## Assigned task:
The answer must be one number: how many lines in the data below include the string "agent".

## Data provided:
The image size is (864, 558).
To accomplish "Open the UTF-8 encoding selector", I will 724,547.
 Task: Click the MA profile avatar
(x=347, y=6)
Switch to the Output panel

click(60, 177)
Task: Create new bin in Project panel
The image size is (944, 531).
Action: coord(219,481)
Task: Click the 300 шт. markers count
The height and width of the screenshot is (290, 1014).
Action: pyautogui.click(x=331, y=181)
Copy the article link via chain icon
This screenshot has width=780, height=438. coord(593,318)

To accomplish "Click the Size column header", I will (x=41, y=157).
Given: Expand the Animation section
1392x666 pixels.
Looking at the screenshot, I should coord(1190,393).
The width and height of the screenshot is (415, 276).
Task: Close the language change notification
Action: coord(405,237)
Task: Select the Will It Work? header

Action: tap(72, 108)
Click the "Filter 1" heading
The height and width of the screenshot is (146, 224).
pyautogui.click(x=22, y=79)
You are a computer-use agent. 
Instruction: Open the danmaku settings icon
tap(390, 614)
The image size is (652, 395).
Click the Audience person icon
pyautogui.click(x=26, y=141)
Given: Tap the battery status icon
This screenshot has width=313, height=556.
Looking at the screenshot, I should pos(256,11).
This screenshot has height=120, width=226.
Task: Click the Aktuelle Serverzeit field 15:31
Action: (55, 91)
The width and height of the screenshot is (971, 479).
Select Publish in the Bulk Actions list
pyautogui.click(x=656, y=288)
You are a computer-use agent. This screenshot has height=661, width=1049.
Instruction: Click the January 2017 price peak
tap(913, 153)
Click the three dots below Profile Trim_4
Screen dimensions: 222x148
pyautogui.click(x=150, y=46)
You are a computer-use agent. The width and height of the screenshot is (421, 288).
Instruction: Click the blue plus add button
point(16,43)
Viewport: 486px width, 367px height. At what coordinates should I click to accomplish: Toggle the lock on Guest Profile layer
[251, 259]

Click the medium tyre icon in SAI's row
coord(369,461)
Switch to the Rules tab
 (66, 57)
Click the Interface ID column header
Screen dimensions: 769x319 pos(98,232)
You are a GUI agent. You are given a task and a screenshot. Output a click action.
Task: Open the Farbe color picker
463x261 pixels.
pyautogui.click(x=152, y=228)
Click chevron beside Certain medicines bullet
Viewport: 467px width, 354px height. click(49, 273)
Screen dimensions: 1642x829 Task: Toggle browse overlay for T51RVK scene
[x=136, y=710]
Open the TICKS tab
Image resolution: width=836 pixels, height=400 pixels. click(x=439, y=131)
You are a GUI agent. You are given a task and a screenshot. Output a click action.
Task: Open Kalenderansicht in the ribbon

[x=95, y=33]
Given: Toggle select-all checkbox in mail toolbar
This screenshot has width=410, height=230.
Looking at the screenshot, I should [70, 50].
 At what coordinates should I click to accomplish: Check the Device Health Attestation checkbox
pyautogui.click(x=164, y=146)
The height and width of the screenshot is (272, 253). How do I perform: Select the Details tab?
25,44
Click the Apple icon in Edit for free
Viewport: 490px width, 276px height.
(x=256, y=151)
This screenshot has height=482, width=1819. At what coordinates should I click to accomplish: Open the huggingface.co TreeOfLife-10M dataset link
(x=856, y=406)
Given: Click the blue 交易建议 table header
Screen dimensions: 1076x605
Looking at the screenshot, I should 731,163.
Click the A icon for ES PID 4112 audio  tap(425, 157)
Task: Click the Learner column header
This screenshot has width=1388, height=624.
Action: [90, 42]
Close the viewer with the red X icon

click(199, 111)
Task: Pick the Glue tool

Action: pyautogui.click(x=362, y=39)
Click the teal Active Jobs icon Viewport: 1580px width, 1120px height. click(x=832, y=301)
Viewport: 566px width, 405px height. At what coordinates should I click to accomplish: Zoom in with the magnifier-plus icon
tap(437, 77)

## Written solution:
5